EMERGING MARKETS-LatAm stocks firm after US data rally
* LatAm stocks firm on U.S. data rally; risk appetite
* Mexico's assets softer in tandem with U.S. markets
* Oil rises ahead of U.S. summer-driving season
By Manuela Badawy
NEW YORK, May 28 (Reuters) - Latin American equity markets were holding to earlier gains on Thursday despite mixed U.S. economic data that put pressure in its stock markets later in the day.
U.S. economic data was mixed, with weekly jobless claims and durable goods orders signaling a stabilizing economy while new home sales data indicated ongoing weakness in the housing market.
Morgan Stanley Capital International's Latin American stock index .MILA00000PUS gained 1.36 percent to 2,988.55 after rising above 3,000 the previous day just shy of an 8-months high.
"Preoccupations remain, especially on the external and fiscal sectors in the United States. Nevertheless the durables goods number released today is positive for equities everywhere," said Alvaro Bandeira, head of equities at Rio de Janeiro-based Agora Corretora.
Brazil's Bovespa index .BVSP gained 1.77 percent led by commodity producers and increased risk appetite from investors in emerging markets. Its real currency, (BRBY: Quote, Profile, Research) was appreciating 0.10 percent to 2.014 per dollar.
Mexico's stock market on the other hand continued to follow the U.S. equity market zig-zagging after the mixed U.S. data. The IPC index .MXX was up 0.14 percent my early afternoon.

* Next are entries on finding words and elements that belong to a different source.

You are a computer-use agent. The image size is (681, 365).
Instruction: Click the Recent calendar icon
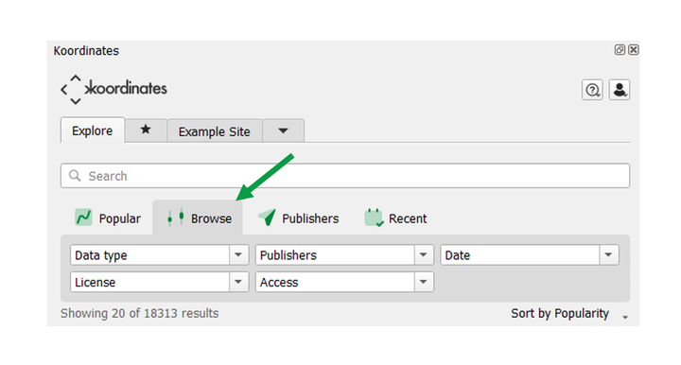[374, 217]
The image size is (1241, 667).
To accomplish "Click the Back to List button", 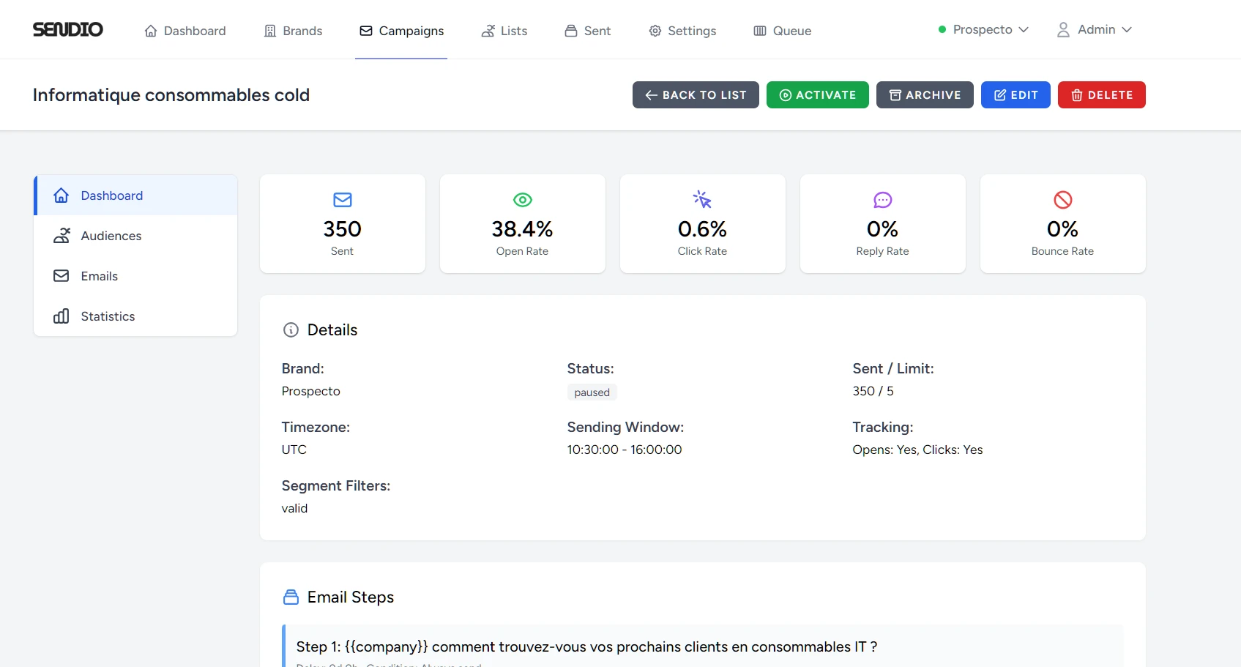I will coord(696,95).
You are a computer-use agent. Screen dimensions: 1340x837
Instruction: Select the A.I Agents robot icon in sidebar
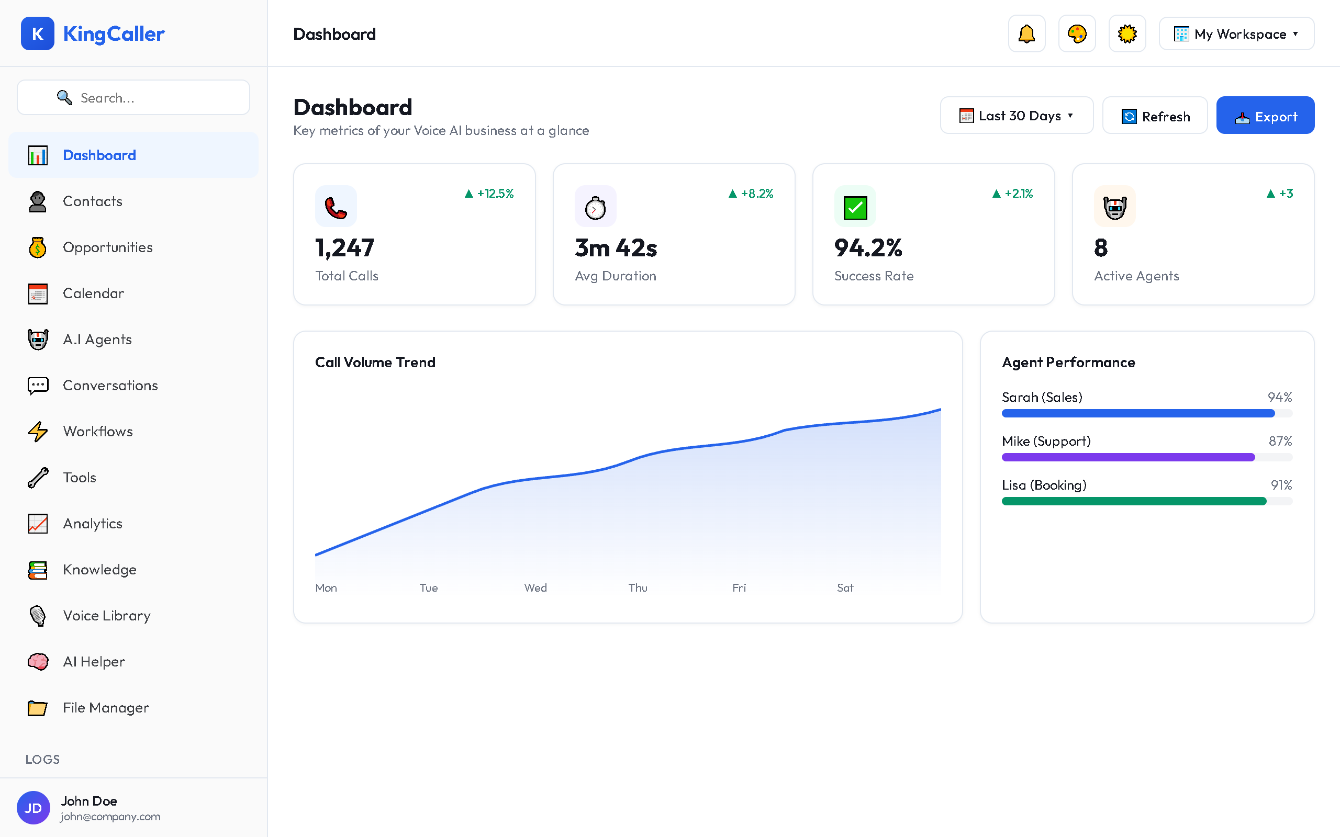(37, 339)
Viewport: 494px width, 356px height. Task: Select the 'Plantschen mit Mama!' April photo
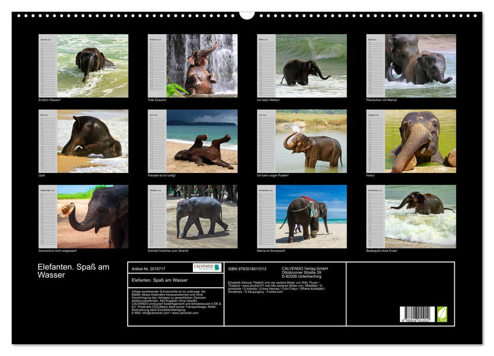tap(420, 66)
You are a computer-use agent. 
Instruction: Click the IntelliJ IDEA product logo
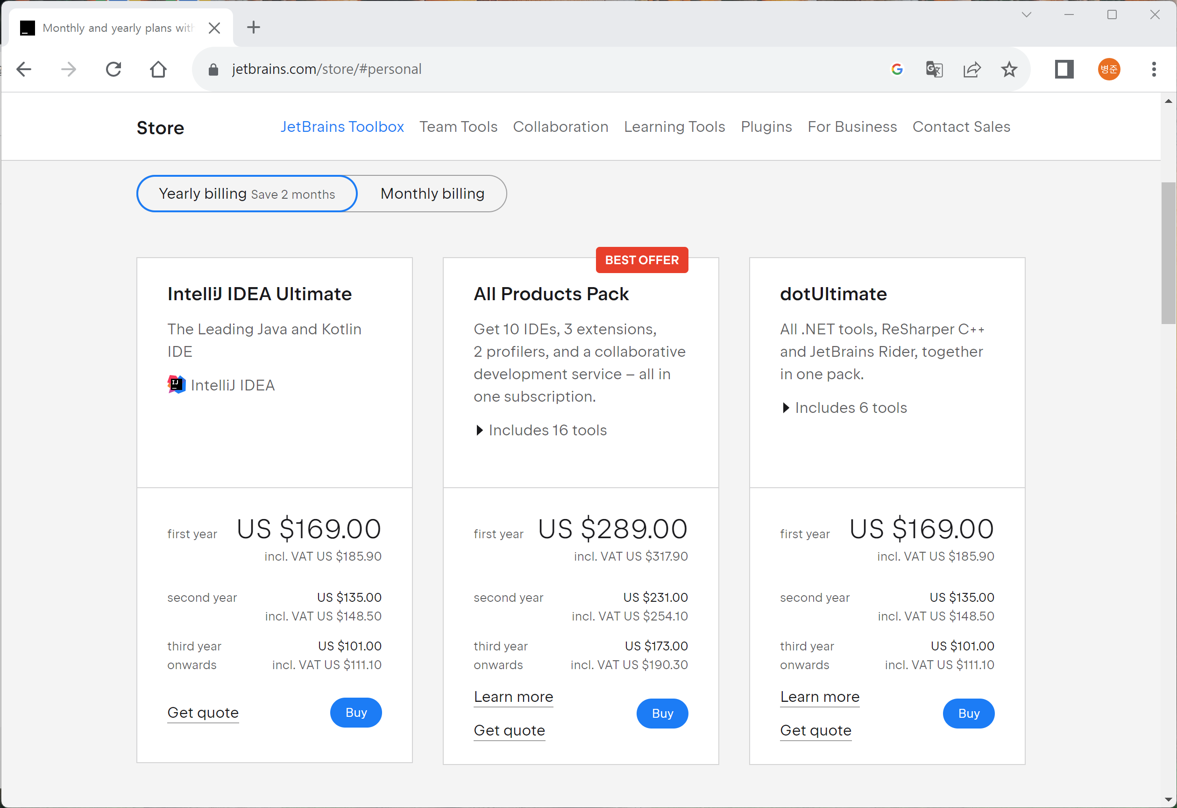click(176, 385)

Mexico's economy is tightly linked to that of the United States, so any recovery from the current recession in Mexico will depend on improvements in the U.S. economy.
Mexico's peso MXN= was weakening 0.43 percent to 13.27 per dollar.
Meanwhile, oil jumped more than 2 percent above $65 a barrel after OPEC decided to keep output unchanged and government data showed a steep drop in U.S. crude inventories.
Latin American oil producers Mexico, Venezuela, Ecuador, Colombia are set to gain from the price surge.
Analysts said while the data showed gasoline demand still trailing year-ago levels, it was looking stronger during the seven days leading into the May 23-25 Memorial Day holiday weekend, which traditionally kicks off summer holiday travel.
"What we are seeing here is the demand side start to improve," said analyst Phil Flynn at Alaron Trading in Chicago.
"Gasoline demand over the Memorial Day weekend is a critical point in judging the health of the U.S. economy. I don't think the increased demand over the holiday was a fluke."
Commodity prices are gaining strength, as the Reuters-Jefferies CRB .CRB commodity index (a benchmark basket of 19 futures), showed a rise to 249.54 from 202.47 touched late February. The commodity index touched a record high above 473 on July 3, 2008.
Emerging market sovereign debt spreads, the premium that investors demand for holding riskier bonds than U.S. Treasuries, widened 5 basis points to 444 basis points above comparable U.S. Treasuries, according to JP Morgan's Emerging Markets Bond Index Plus (EMBI+) 11EMJ.JPMEMBIPLUS.
Investors in emerging sovereign debt have gained almost 11 percent so far this year, according to JP Morgan, yet most of the returns are from European global bonds.
Brazil's global bond due 2040 BRAGLB40=RR, considered the emerging market benchmark paper, was slightly up to bid 130.000 in price and to yield 5.268 percent.